Three Pennsylvania Teachers Bullied Fifth-Grader, Mother Says
(CandyraiN/Shutterstock)
Zachary Stieber
1/2/2018
Updated:
1/2/2018

Three Pennsylvania teachers have been hit with a lawsuit after they allegedly bullied a fifth-grader with a diagnosed condition.

The bullying was revealed when one of the teachers, the girl’s math teacher, left a voicemail with the girl’s mother but forgot to hang up. The resulting conversation between the teacher and two other teachers featured them disparaging the girl at length.

At one point one of the teachers says the girl has “no strengths,” with another adding: “She could be a good coal miner.”

One of the teachers also says the girl has “crooked teeth” at one point.

“It was very difficult for me to tell my child, who has been bullied by her peers for years, that she was now being bullied by her teachers,” mother Beth Suhon told ABC13 on Jan. 1. The lawsuit was just filed, although the call took place in 2015.
The girl had been diagnosed with Turner syndrome, which according to the NIH, leaves some affected females with extra folds of skin on the neck, general swelling, and kidney problems. Most of those with the syndrome are short, many are unable to give birth, and most do not undergo puberty unless they receive hormone therapy.
An administrative law judge who reviewed the case and heard testimony issued a decision reported Action News 4.

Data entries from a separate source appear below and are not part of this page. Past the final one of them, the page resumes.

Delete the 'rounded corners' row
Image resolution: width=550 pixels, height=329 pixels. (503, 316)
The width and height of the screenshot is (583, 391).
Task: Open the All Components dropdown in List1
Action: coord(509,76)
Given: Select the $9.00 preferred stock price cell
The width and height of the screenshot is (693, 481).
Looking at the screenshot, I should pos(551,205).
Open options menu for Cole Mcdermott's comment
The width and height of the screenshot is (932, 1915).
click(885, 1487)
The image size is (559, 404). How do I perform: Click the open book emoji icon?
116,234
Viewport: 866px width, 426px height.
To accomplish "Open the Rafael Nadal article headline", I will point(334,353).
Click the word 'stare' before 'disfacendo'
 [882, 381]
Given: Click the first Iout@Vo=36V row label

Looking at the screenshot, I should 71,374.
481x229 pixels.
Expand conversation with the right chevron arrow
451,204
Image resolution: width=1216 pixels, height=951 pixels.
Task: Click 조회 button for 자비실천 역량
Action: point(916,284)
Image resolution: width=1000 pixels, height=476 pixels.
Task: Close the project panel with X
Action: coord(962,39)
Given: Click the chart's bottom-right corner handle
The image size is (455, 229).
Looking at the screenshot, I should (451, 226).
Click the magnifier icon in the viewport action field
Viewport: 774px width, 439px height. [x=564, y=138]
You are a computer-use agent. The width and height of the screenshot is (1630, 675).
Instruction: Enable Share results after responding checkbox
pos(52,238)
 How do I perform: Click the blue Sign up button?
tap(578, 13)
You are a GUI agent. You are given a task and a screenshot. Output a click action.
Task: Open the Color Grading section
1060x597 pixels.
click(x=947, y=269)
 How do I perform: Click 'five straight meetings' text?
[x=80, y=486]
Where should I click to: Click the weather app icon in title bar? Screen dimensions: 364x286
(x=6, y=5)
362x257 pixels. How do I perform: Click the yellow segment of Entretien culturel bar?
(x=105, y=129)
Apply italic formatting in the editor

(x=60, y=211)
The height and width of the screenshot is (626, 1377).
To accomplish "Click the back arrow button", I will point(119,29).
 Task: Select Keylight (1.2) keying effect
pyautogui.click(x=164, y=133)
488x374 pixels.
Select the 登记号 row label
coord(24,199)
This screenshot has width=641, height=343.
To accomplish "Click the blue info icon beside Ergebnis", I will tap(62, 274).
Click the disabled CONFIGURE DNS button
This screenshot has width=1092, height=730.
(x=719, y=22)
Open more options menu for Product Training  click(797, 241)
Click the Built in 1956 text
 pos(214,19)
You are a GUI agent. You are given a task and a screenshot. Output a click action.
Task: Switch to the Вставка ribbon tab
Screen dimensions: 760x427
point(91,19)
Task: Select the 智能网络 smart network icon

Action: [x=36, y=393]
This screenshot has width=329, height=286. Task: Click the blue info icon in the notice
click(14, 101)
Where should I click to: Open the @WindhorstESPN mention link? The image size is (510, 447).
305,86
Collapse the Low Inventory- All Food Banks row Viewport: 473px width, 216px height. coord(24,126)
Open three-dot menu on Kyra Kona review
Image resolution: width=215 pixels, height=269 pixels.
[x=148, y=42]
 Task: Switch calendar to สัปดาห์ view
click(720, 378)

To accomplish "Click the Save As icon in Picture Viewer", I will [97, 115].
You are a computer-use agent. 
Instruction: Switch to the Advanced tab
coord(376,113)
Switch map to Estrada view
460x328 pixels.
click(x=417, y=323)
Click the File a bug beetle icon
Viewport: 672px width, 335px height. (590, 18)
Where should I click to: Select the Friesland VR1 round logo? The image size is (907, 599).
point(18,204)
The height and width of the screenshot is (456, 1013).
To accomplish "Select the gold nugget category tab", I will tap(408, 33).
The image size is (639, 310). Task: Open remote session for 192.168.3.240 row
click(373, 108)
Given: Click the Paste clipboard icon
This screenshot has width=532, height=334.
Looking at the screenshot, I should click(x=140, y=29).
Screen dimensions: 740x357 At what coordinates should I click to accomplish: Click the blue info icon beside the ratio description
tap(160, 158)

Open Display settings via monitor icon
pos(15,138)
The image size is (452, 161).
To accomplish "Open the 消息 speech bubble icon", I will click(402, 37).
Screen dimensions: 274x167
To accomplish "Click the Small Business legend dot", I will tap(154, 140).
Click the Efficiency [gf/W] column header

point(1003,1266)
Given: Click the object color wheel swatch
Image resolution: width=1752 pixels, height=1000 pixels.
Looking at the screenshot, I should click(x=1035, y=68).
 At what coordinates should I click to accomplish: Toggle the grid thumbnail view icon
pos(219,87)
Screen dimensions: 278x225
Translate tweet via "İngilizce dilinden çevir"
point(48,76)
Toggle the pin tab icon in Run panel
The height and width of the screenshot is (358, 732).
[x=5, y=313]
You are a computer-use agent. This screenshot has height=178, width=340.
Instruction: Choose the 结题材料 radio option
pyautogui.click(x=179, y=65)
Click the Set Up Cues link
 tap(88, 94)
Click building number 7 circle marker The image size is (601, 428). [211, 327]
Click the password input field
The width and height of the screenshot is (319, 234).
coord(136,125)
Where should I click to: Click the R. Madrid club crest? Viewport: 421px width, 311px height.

“The mockery, laughter and derision voiced by the three educators in the voicemail recording is unconscionable… [i]t is nearly unfathomable, and frankly heart-breaking, to gauge that the speakers on that recording are educators working with 10 year old children, and are particularly discussing some of those children who clearly have significant disabilities,” the judge wrote.

At least one of the teachers who is accused still works at the school.